De fait, ces derniers mois, pandémie de Covid-19 oblige, aucun pays dans le monde n’a échappé à l’alourdissement de sa dette. En France, par exemple, celle-ci est passée de 100 % du PIB à 120 % car il a fallu réinjecter massivement des capitaux pour sauver les entreprises et les emplois. Idem aux Etats-Unis où la dette fédérale est passée de 80 % avant le début de l’épidémie de Covid-19 à 100 % aujourd’hui.

Au demeurant, la dette du Gabon fait pâle figure par rapport à d’autres pays. Au Japon, le niveau d’endettement est de… 240 % du PIB !

« Ensuite », poursuit le chef économiste de cette grande banque panafricaine, « Un taux d’endettement dans l’absolu ne signifie rien. Pour savoir s’il est trop élevé ou pas, il faut tenir compte de la capacité de celui qui s’endette à rembourser. Or, de ce point de vue, le Gabon est perçu comme solide, contrairement à d’autres pays, le Congo par exemple qui risque de faire défaut », argumente l’économiste (lire à ce sujet cet article).

Tartuffe

Dans son interview à TV5MONDE, le premier ministre gabonais ne dit d’ailleurs pas autre chose. « Le fait que les bailleurs de fonds prêtent de l’argent au Gabon, c’est le signe qu’ils ont confiance. Ils ne prêtent en effet que s’ils ont la conviction qu’ils seront remboursés », fait-elle observer.

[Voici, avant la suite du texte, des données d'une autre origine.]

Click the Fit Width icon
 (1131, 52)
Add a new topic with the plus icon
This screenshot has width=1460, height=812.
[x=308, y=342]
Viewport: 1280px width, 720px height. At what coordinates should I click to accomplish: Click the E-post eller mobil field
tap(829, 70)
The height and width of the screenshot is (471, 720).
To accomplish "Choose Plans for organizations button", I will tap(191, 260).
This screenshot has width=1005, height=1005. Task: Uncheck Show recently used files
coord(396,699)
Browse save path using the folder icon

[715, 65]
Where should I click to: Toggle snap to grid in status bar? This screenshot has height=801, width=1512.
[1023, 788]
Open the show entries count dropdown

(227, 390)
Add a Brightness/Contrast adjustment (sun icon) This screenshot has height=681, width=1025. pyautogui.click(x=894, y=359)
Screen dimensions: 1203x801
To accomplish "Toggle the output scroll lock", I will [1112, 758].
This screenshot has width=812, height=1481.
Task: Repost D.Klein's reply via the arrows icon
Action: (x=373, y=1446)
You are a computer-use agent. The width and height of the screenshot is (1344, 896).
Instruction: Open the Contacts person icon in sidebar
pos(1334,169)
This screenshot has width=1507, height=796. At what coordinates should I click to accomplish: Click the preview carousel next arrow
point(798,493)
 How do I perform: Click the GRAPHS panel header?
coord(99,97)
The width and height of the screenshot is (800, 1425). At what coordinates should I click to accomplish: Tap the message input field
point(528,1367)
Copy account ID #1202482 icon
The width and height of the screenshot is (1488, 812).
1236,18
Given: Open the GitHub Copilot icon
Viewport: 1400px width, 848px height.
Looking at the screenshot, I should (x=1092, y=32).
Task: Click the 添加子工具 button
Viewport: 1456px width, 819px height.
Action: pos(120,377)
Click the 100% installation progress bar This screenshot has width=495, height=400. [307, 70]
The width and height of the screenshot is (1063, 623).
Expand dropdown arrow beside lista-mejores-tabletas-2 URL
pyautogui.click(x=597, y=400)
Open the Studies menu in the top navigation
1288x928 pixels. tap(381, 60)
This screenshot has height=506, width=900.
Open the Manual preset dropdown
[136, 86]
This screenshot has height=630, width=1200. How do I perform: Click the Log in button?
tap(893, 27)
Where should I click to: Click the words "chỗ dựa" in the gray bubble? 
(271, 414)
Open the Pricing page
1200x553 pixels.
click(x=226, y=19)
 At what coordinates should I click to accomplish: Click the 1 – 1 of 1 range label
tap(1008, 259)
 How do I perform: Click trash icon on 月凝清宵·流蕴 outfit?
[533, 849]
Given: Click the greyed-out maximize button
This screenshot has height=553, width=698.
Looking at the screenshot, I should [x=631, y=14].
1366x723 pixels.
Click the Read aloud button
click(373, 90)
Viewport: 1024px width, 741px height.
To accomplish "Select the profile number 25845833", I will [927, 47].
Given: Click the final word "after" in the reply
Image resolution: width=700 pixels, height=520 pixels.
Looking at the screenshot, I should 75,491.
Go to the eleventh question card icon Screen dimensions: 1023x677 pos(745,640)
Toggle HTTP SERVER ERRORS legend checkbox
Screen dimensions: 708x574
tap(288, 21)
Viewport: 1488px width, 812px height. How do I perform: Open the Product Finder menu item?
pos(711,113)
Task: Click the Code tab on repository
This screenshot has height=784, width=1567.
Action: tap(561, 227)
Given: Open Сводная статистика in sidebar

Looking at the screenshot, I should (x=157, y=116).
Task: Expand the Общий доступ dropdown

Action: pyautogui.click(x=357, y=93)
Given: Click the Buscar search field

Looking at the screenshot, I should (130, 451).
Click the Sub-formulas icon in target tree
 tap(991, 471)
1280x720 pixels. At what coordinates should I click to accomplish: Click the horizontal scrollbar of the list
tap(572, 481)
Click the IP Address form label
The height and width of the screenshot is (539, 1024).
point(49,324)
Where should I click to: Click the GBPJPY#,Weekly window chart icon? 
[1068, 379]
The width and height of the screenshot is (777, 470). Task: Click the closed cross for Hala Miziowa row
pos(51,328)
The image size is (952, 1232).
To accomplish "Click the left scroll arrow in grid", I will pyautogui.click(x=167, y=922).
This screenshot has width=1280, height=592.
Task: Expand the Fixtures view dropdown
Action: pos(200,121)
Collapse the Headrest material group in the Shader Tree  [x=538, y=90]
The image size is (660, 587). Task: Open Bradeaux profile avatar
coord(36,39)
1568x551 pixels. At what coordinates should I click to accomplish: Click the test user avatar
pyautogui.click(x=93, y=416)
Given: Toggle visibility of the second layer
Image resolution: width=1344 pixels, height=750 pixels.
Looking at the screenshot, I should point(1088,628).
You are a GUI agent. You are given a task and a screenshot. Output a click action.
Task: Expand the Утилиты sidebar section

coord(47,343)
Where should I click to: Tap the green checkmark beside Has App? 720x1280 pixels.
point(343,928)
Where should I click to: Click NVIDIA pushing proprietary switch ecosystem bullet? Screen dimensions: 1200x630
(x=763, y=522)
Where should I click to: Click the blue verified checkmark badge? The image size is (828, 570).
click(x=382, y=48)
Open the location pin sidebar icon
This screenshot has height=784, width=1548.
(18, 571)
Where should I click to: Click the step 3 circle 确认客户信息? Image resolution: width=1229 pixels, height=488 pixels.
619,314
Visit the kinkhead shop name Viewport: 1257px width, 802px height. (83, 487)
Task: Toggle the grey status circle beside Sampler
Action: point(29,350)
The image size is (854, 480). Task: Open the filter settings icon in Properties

A juste titre. Sur le continent africain, la dette du Gabon est considérée, compte tenu de la capacité intrinsèque du pays à la rembourser (liée à la politique de diversification de son économie, à sa propension à faire des réformes structurelles, à augmenter dans le temps ses recettes fiscales, etc.), comme l’une des plus soutenables.

C’est la raison pour laquelle l’agence Moody’s, l’une des trois références mondiales dans son domaine, a relevé en juin dernier la note souveraine du Gabon. Au moment même où le pays levait des capitaux de façon importante pour faire face aux conséquences de la crise du Covid-19 (lire notre analyse).

Sans doute la meilleure réponse à apporter aux Tartuffe de tout poil qui, sous prétexte d’économie, livrent en réalité un combat politique, pour ne pas dire politicien.